Empréstimos em atraso no Brasil recuaram para 4,9 por cento em abril, um ponto percentual abaixo do pico pós-crise em agosto de 2009, segundo o Banco Central. Atrasos em empréstimos ao consumidor devem atingir a alta de 7 por cento ou 8 por cento, acima dos 6,5 por cento em março, segundo Volpon, da Nomura.

Os empréstimos não rentáveis do Banco Estatal da Índia caíram para 2,5 no primeiro trimestre deste ano, menor que os 2,9 por cento do mesmo período de 2009, segundo dados compilados pela Bloomberg.

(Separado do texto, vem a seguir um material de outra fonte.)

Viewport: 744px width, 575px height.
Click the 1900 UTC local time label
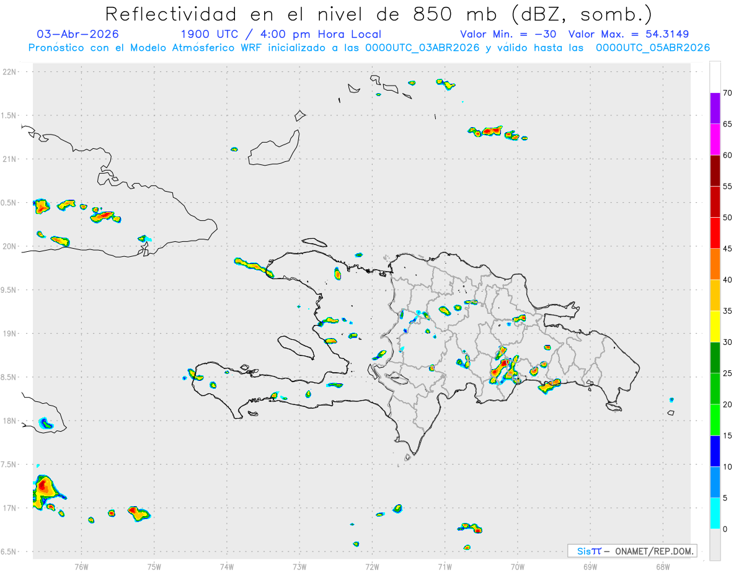[x=280, y=34]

Mais indianos que tomam empréstimos vão ter dificuldade em pagar por que os juros ascendentes são “um choque nos fluxos de caixa”, disse Brian Hunsaker, analista de renda variável na KBW Inc. em Hong Kong, em entrevista por telefone em 24 de maio.

A Akarsh Residence Pvt. e a Century Real Estate Holdings Pvt. tiveram que oferecer taxas perto de 24 por cento para fazer captações no primeiro trimestre, depois de o banco central ter elevado os juros, segundo a IIFL em Mumbai.

Leste Europeu

Altos níveis de inadimplência podem segurar o crescimento do crédito no Leste Europeu, segundo relatório do Fundo Monetário Internacional de 12 de maio. Qualidade e rendimento de ativos continuarão sendo “um desafio” na Bósnia, Lituânia, Letônia, Montenegro, Romênia e Ucrânia, segundo o relatório.

Empréstimos corporativos não rentáveis e imobiliários na Hungria podem chegar a 15 por cento até o final deste ano, acima dos 12 por cento no ano passado, disse o banco central do país em relatório sobre estabilidade financeira de 20 de abril.


 

Investidores não estão incluindo o risco de mais inadimplências nos preços, disse Shaoul, da Marketfield Asset Management. As taxas dos títulos corporativos dos mercados emergentes caíram para 5,59 por cento em 20 de maio, o menor nível desde 12 de novembro, segundo o índice do banco JPMorgan Chase & Co. Diversified Corporate EMBI Composite Blended Yield. O prêmio que investidores exigem para deter títulos de emergentes em vez de papéis do governo americano era de 279 pontos base em 31 de maio, ou 2,79 pontos percentuais. A média desde o começo de 2010 é de 298 pontos base.

Antes do colapso do Lehman Brothers Holdings Inc. em setembro de 2008, esse prêmio era de, em média, 328 pontos-base naquele ano, e chegou à máxima de 1.108, em 27 de outubro de 2008.

“Se aprendemos algo nos últimos três ou quatro anos”, disse Shaoul em entrevista por telefone em 18 de maio, “é que os prêmios não servem para prever bem o risco.”